Muito bom! A regra ética supostamente ainda me proibiria de elogiar um texto de um blog que eu faço parte mas foda-se, está foda. Declaro esta resenha o modelo do espírito do blog! Descontraída, divertida, diferente e absolutamente livre do critério geralmente usado para se definir uma resenha. Dito isso, ainda assim, digo que discordo. Vi Um Drink no Inferno não faz muito tempo e talvez tivesse que reservar uma resenha para ele... no entanto, tentarei ser sucinto no comentario.
ResponderExcluirComo o magro, a primeira metade do filme me deixou de queixo caído, que baita filme! Os diálogos, as cenas, o TARANTINO!!! Cara, eu nunca vi um ator cair tão bem num personagem! Se me dissessem que era o Tarantino fazendo papel dele mesmo eu acreditaria! Fantástico! Os tiques, a neurose, a tensão que o espectador fica no quarto do motel, no trailer após o sequestro da familia... enfim... é foda...
Chegamos na segunda metade... o aspecto do bar era familiar... A atmosfera de motoqueiros, de briga, bla bla e etc... "ok... algo está mudando", eu pensei... e de fato, algo estava mudando... e muito! E como! Não vou dizer que o filme se estragou para mim, mas como não dizer que ele tomou uma curva radical para outra direção? Não me lembro dos grandes diálogos nesta parte, não me lembro da tensão entre a menina e o personagem do tarantino, nem da estranha e confusa vontade de ver os irmãos gecko se saindo bem da situação.
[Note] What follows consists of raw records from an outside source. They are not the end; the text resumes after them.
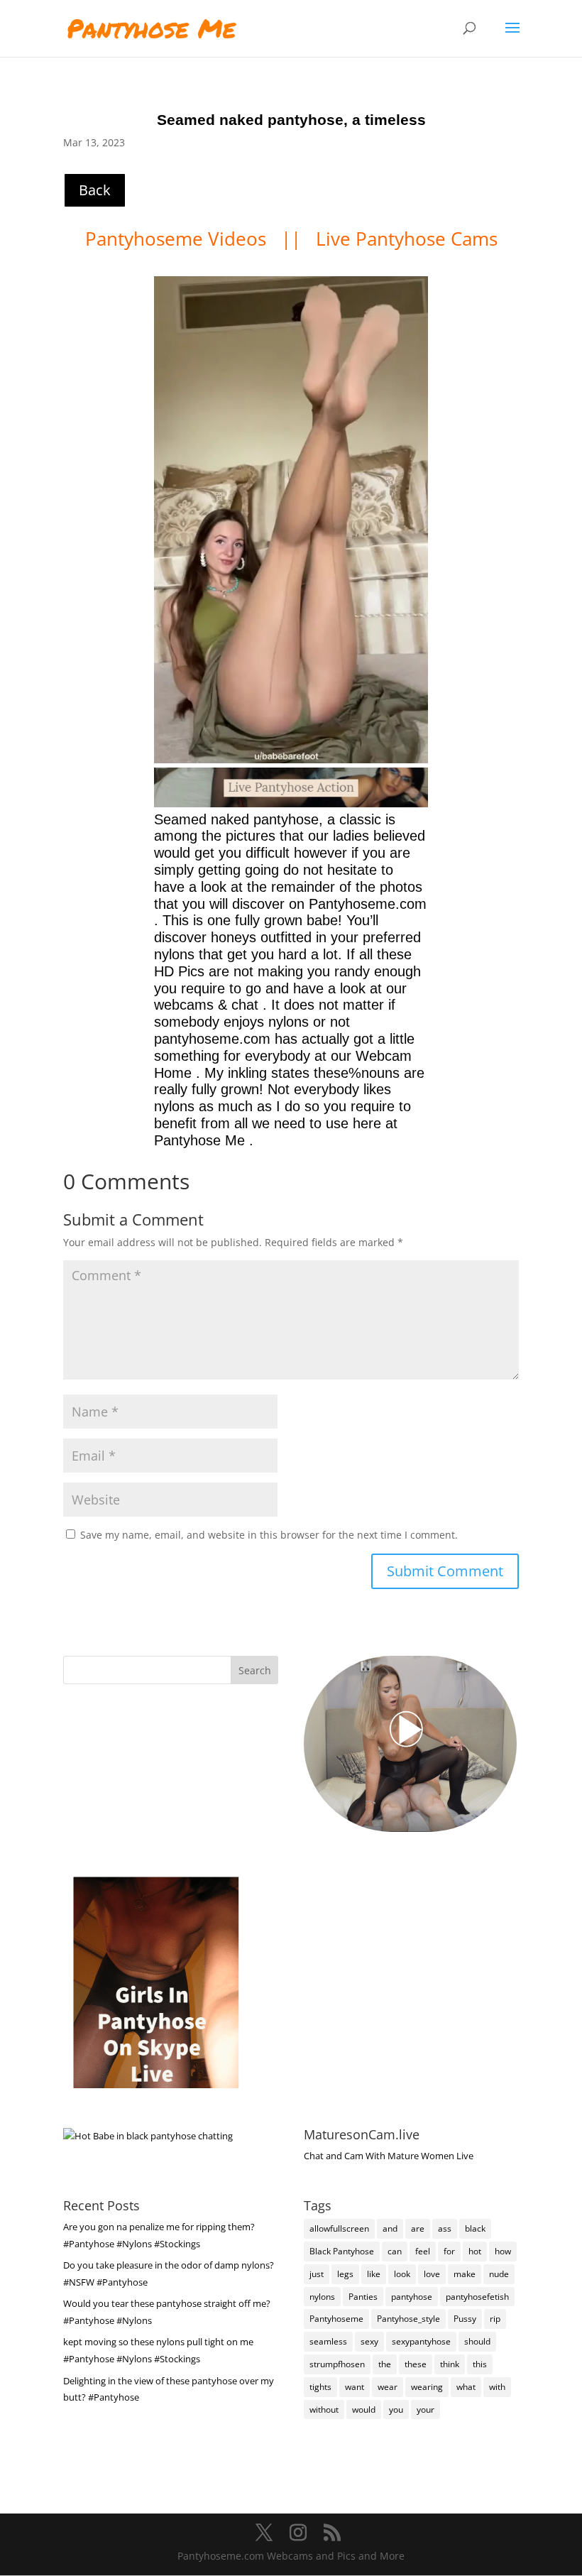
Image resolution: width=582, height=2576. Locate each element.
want (354, 2387)
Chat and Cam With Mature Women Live (388, 2155)
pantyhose (411, 2297)
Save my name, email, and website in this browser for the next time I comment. (269, 1534)
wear (387, 2387)
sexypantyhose (421, 2341)
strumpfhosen (337, 2364)
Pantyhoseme (336, 2319)
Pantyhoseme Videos (178, 238)
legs (345, 2274)
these (416, 2364)
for (449, 2251)
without (324, 2409)
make (465, 2274)
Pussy (465, 2319)
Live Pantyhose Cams (407, 238)
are (417, 2228)
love (432, 2274)
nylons (322, 2297)
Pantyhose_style (408, 2319)
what (466, 2387)
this (480, 2364)
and (390, 2228)
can (395, 2251)
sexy (369, 2341)
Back (95, 190)
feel (422, 2251)
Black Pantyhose (341, 2251)
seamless (328, 2341)
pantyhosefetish (477, 2297)
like (373, 2274)
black (475, 2228)
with (497, 2387)
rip (495, 2319)
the (384, 2364)
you (396, 2409)
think (449, 2364)
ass (444, 2228)
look (402, 2274)
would (363, 2409)
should (477, 2341)
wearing (427, 2387)
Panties (363, 2297)
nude (499, 2274)
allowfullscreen (339, 2228)
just (316, 2274)
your (425, 2409)
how (503, 2251)
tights (320, 2387)
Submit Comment (445, 1571)
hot (474, 2251)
Pelo menos não era mais confusa. Os antagonistas da história me deixaram num estar maniqueísta de bem x mal, o que era diferente de antes, com os irmãos representando os dois e nenhum dos dois ao mesmo tempo. Até o atrito no relacionamento entre os irmãos terminou rapidamente, sem muito olhar pra trás... sei que não havia tempo pra isso, tudo estava muito corrido e era pra ser assim... mas... pra mim não estava dando certo... a segunda parte desfilou com uma série de clichès de filmes B de terror, o que talvez seja melhor exemplificado no evento que desde o segundo que se deslanchou a surpreendente reviravolta, todos já sabiam que aconteceriam, que era a reconversão do padre (pastor, sei lá). Padre este que me parecera um personagem tão interessante, agora parecia apenas um artifício de roteiro para a implementação de mais um cliché... e talvez fosse! Não houve muito mais desenvolvimento depois disso...
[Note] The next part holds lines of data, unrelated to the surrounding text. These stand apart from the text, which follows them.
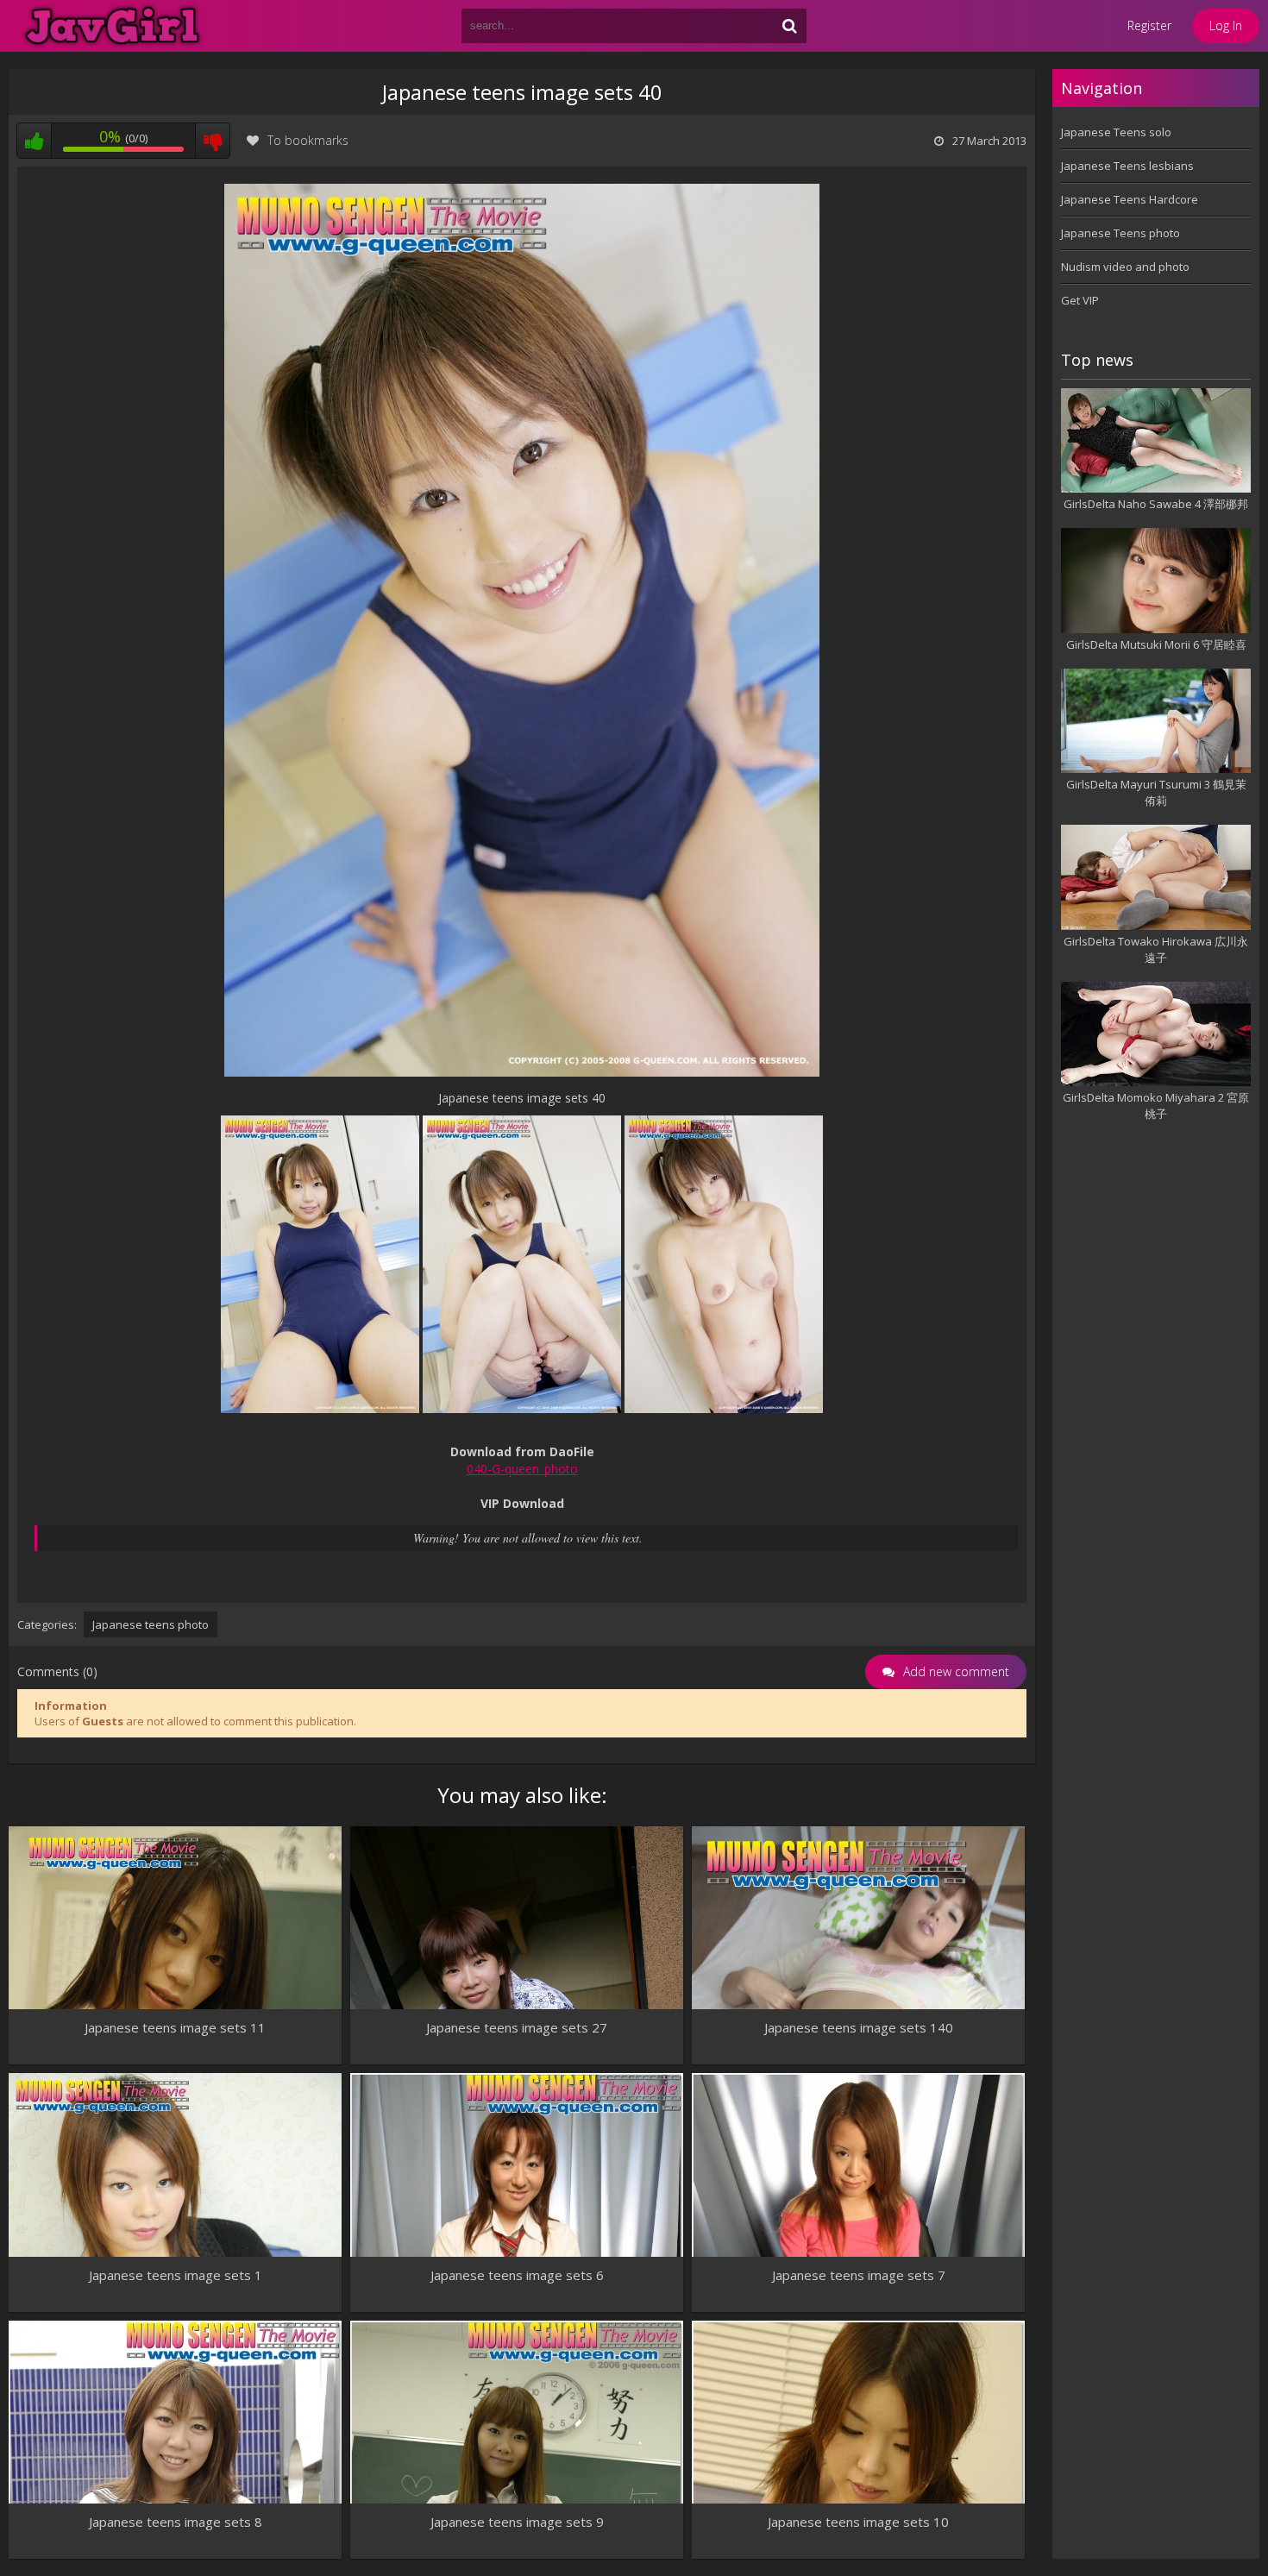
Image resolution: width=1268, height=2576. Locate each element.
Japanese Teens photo (1120, 233)
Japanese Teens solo (1116, 132)
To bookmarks (307, 140)
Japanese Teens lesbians (1127, 165)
Não me leve a mal, Um Drink no Inferno é um bom filme, é divertido, rende umas boas horas na frente da tela. Mas não sei se me dá aquela satisfação após ver um bom filme... bom... eles evitaram o cliché supremo no final do filme, aquele do mocinho termina com a mocinha... isso me deixou contente... mas vamos lá... talvez eu esteja levando muito a sério...
Se fosse para dar uma última palavra, eu diria que é um filme que eu recomendaria sim, principalmente pela reviravolta (ironicamente) que não poderia ter maior efeito-surpresa (por sorte eu nao li a sinopse antes de ver). e, para todos os efeitos, os inconformados podem acreditar que os irmãos foram viver na tal praia com a grana roubada e a familia voltou para os isteites sãos e salvos.
O comentário acima foi condecorado com o premio Sr. Comentário. Agora ele não é apenas um comentário, é um Senhor Comentário.